## Study text
____________________
Art also plays an important role in making the children’s area welcoming. Local artists painted a series of paver stones with whimsical images conveying gardening activities. The slates of a small picket fence section shows young people enjoying the sunshine. And a mural with the message “You Belong Here” provides a happy message for children.
Members of the Santa Clara County Master Gardeners will come to the site on a regular basis and do public tutorials on how to improve gardening skills.
“It’s just a nice fun place for families to come with the kids,” Graham said.
The people of the Morgan Hill community who have garden plots on the site here have been curious about the project, she said. “They’ve been super supportive and very complimentary. It’s been great.”
The class members hope that when it’s safe to have school field trips again, young people in Morgan Hill will be able to visit the space and explore the garden.
“Typically, the garden is for those people who have their garden boxes here,” said Cyndy Sanchez-Singh, the class’s project manager. “But the whole point of having a kids’ area is to open it up for field trips and for families to come in. They’re going to have to figure out how to do that because you do need an access code to get in and coordinate days to do that.”
Because of COVID-19, the class members realized that fundraising would be a difficult activity for a big project, so the simpler scale of the children’s area helped the endeavor, Sanchez-Singh said. The class figures the project received about $5,000 in funding, time and labor donations.
Local businessman Mike Cox and Community Garden president John Jenkins helped provide material for the tables and the log scramble. D.R. Domenichini Construction put up the gazebo. And artists donated their talent. Sakata Seeds and Moki Smith Tree Service contributed significantly.
Class member Susan Oldham-Fritts described how in mid-March the class was in Sacramento on the Government Day field trip and were listening to a panel where doctors talked about COVID-19. While they were in the Capitol Building, the orders from the state for the shutdown came out. The class streamed out of the building with lawmakers and their staff.
Oldham-Fritts joined as a member of the local American Association of University Women’s group. She said the coronavirus made the Leadership Morgan Hill program a challenge at first. But as the board of directors moved toward a Zoom format for class meetings, it transformed into a learning experience about how leaders need to be flexible to changing conditions.
____________________
## Supplied material
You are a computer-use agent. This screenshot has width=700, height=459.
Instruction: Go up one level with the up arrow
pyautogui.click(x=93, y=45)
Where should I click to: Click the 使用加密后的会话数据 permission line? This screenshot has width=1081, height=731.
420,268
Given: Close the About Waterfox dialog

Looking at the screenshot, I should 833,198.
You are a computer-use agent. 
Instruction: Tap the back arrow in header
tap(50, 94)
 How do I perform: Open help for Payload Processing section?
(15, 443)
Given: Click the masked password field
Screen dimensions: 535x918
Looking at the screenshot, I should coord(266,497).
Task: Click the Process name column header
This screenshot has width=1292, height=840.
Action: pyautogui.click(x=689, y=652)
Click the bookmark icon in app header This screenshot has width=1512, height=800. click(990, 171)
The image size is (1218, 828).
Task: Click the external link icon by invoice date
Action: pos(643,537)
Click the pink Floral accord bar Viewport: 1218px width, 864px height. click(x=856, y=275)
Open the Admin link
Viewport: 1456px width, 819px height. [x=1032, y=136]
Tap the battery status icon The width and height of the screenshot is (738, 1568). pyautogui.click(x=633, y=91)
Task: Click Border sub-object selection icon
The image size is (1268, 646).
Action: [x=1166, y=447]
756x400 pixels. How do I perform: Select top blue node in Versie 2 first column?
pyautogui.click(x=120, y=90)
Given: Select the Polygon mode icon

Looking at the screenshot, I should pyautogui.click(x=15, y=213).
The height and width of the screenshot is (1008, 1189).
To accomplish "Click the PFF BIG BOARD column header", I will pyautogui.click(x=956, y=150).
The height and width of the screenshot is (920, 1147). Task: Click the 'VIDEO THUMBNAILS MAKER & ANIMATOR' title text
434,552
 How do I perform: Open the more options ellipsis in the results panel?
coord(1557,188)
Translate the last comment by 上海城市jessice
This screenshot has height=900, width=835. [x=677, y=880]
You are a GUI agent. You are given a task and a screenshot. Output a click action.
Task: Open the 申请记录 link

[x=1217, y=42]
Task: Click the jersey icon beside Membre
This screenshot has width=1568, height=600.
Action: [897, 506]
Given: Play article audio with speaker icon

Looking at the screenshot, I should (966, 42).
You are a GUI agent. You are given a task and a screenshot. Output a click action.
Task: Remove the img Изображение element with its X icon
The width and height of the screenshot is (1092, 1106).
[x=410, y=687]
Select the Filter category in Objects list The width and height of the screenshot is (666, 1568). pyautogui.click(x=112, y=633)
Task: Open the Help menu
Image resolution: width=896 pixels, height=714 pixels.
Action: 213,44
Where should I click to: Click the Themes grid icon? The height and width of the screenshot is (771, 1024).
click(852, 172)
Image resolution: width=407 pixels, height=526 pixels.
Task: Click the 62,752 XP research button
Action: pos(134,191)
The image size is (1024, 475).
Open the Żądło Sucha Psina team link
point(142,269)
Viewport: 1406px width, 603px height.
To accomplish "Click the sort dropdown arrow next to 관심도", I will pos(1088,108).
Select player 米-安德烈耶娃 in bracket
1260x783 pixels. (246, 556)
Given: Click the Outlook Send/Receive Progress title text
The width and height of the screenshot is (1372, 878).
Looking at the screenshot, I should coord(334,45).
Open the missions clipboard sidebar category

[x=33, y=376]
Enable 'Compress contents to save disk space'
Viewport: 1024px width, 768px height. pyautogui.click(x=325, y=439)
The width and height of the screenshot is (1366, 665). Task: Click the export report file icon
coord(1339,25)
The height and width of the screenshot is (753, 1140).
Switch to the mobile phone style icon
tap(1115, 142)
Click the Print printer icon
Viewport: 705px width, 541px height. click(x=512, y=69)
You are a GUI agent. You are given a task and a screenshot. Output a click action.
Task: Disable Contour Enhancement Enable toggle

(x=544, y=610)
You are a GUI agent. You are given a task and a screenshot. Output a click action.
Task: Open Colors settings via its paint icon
____________________
## What is needed
Continue the article about the Leadership Morgan Hill class's children's garden area from where it stops.

## Response area
“It was a very different class where you went from in-person, very close, to where the board wasn’t sure what we were going to do in April,” she said. “And then Zoom, Zoom, Zoom.”
The fires in California this summer forced the Police and Fire Day meeting to be cancelled. The heavy smoke hanging in the South Valley air also made it difficult for the students to work on the project on some days. A tradition of Leadership Morgan Hill is for each year’s class to refer to themselves as “the best class ever.” The Class of 2020 decided instead to call themselves “the grittiest class ever,” for the sheer determination to make their project happen despite overwhelming circumstances.
“We definitely kept the momentum going,” Sanchez-Singh said. “With everything going on, it would have been easy to say, ‘Forget it. Everything’s over.’ But we got through it. That’s what leadership is about.”
Class member Jason Amezcua joined Leadership Morgan Hill this year to get to know the community better after moving here three years ago. A whistle-blower investigator with Santa Clara County, he enjoyed the hands-on work of placing down the paver stones, screwing the table parts together, and constructing the log scramble play area.
“Creating a space for youth in the Morgan Hill Community Garden was awesome. We all had our ideas about stuff and so coming together, when we first started this seemed like a strange project but we had a purpose behind it,” he said. “We’ve put our hands on a lot of this stuff so it really means a lot to us.”